7 December 2005

Wednesday morning's tour was the temple dedicated to Horus at Edfu.


During the afternoon we cruised on to Kom Ombo, where we were due to make a flying evening visit to the temple there, and that's when it all went pear shaped.


Our guide wasn't terribly specific about what time we needed to assemble (chaos, confusion and a total lack of organisation appear to be Egyptian specialities!). The Nile is a very, very busy river, with upwards of 300 boats on the stretch between Aswan and Luxor (or Esna when the lock is closed), and they moor alongside each other, often over a dozen deep, which means to get on and off you may have to cross through lots of other boats, and of course, if one in the middle needs to leave, they all have to break up so it can get out.

As our group started to cross the adjacent boats on our way to the temple, they started to break up. I was right at the back, with two other lads in front of me, Steve and Graham, whose wife Rebecca was the last person to make it onto the next boat (and who was amusingly unconcerned about her husband's welfare, shouting "give me the camera!" as they got seperated).

So the three of us were now stuck on the MS Nile Symphony, just a few meters from the Serenade. None of us had any money, and questions to the boat's manager about how long we might be stuck there were met with a non-committal "might be a while". After 'a while' it became clear that he wasn't teasing us about being stuck on the silt in the low Nile waters, but we did persuade him to allow us to have a couple of beers in their bar (sadly the draft taps weren't working so we had to settle for bottled beer), with the promise that we would pass some money back to them via our boat the next day (which we did, before you ask!). Our guide managed to contact another guide on the Nile Symphony, so we at least knew that they were all stuck on another boat as well.

We watched from the bar on the top deck as the Serenade was nudged free from its sandy prison by its sister ship, the MS Caprice. After a couple of hours the amusement factor was starting to wear off, so when we asked again when we would be able to leave the ship, we were led through the bridge, down a crew ladder, across a narrow gangplank placed between the forecastle of the Nile Symphony and another boat, which weren't moored together in the normal fashion, then up another crew ladder, through the other boat's bridge, and finally back to shore. During which time we had, of course, completely lost track of the Serenade.

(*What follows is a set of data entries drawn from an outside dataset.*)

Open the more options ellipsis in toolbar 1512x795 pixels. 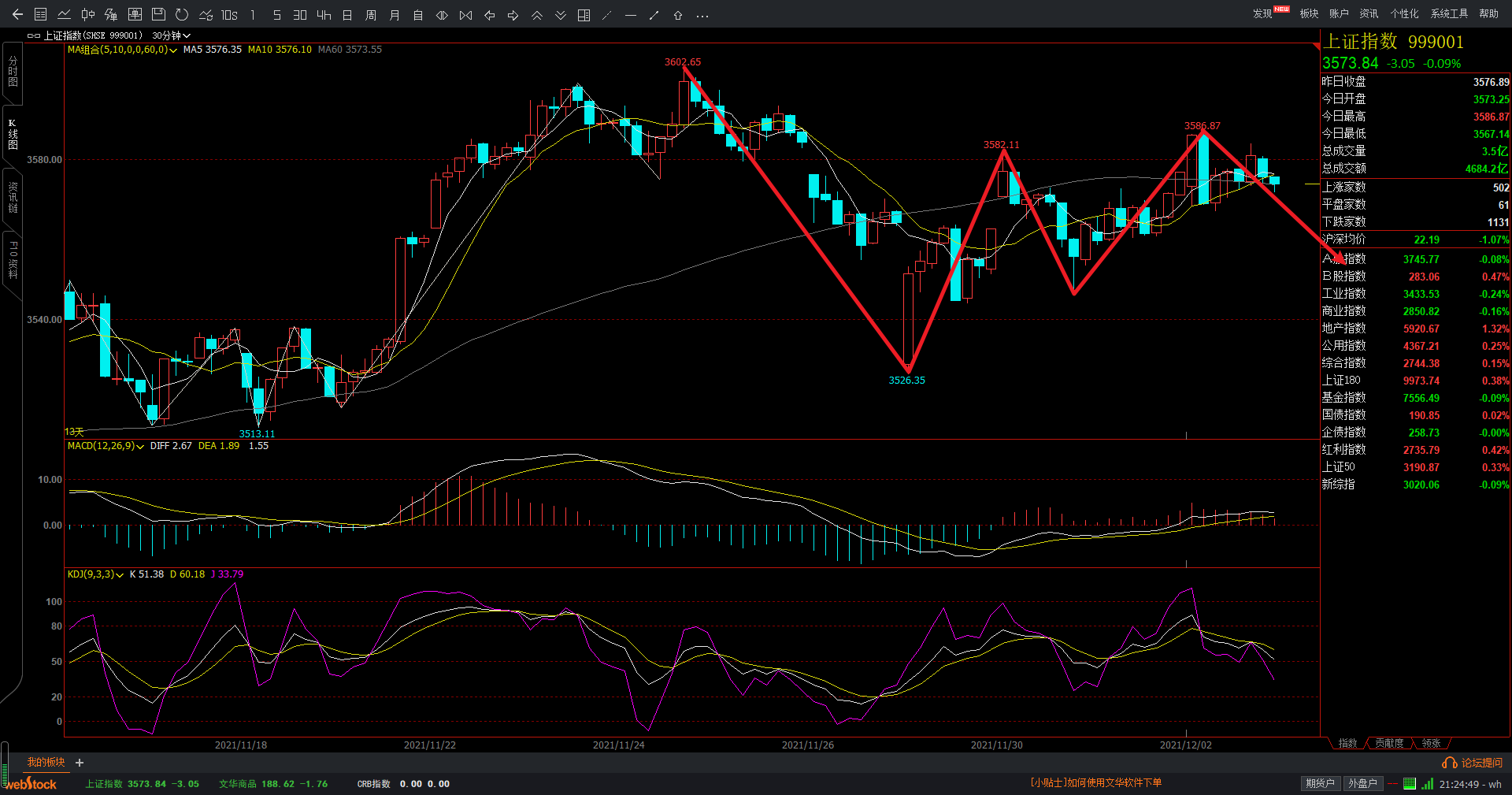pos(702,15)
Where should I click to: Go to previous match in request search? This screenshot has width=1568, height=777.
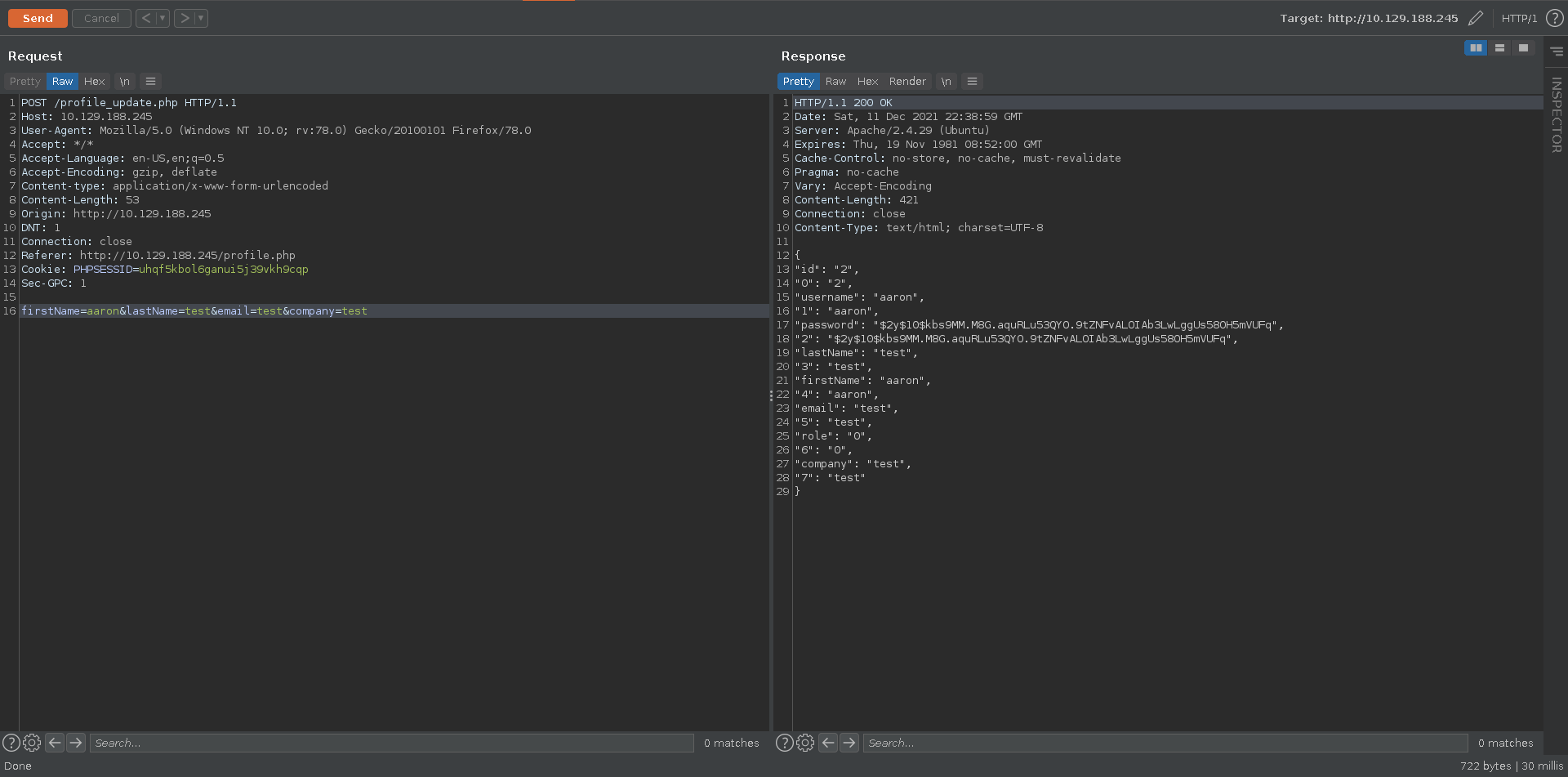pyautogui.click(x=55, y=743)
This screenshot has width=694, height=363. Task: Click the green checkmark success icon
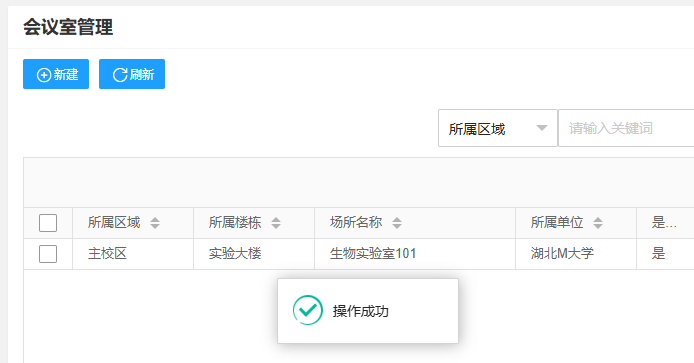(308, 310)
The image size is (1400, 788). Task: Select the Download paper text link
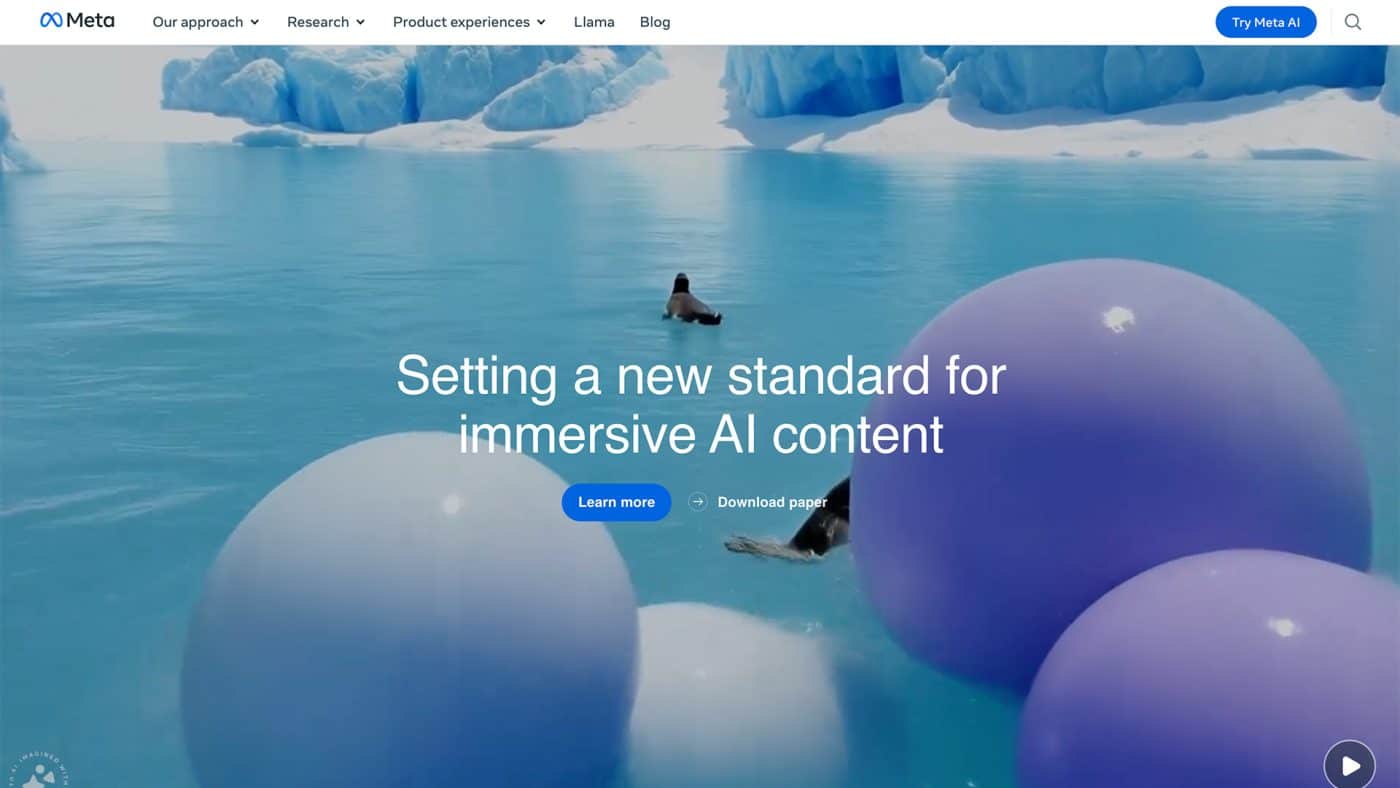772,502
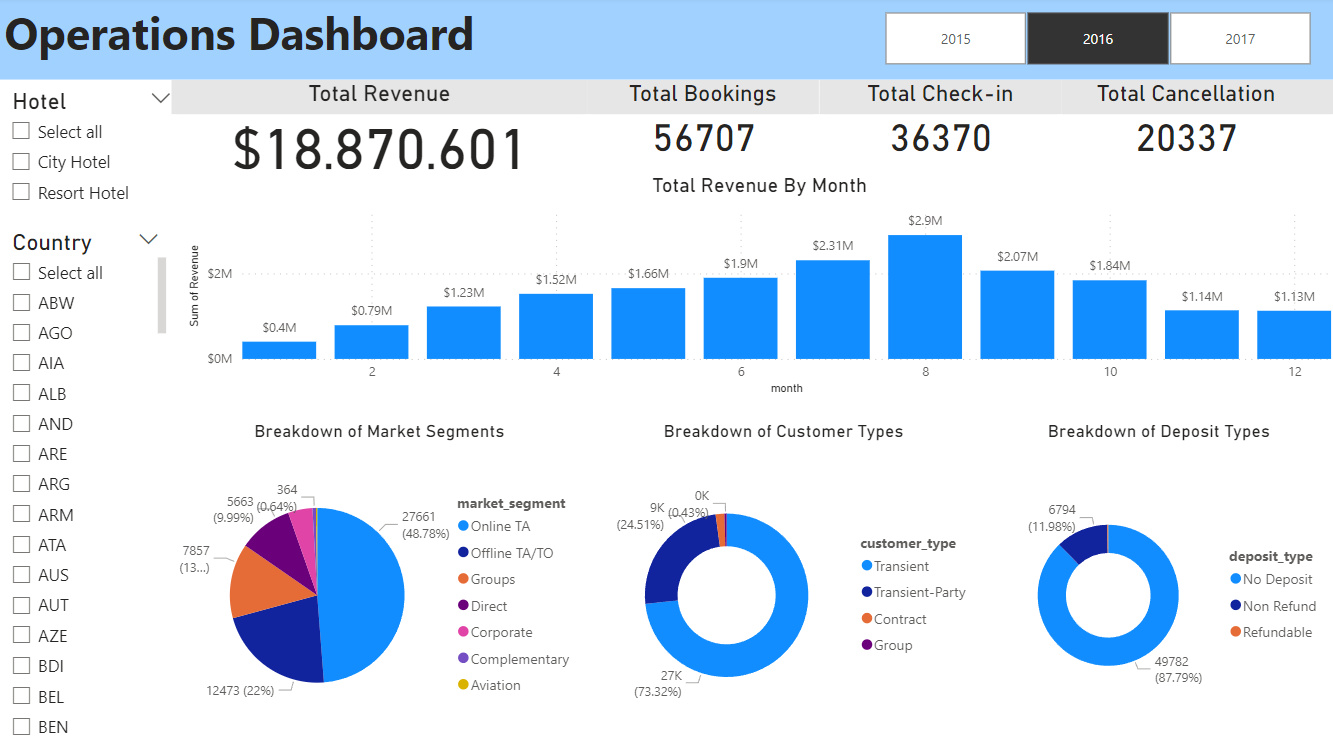Switch to the 2017 year filter
Screen dimensions: 1333x745
click(1240, 37)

We spent nearly another hour trying to find the Serenade, with no success. In the UK, you would ask a policeman. Not in Egypt. They just say "next one", so you traipse across another 15 boats, only to find that the Serenade isn't among them, and have to trek back to shore again. Eventually our guide found us wandering along the quayside, looking for the boy from the ship with the Serenade sign. The temple trip was postponed for the return part of the cruise and we were left wondering if this was all perfectly normal, perhaps even part of the entertainment...

Just for some added humiliation, the evening was taken up with a Galabeya party, which basically involves putting on a dress for the evening. Good job I'd had a couple of beers already!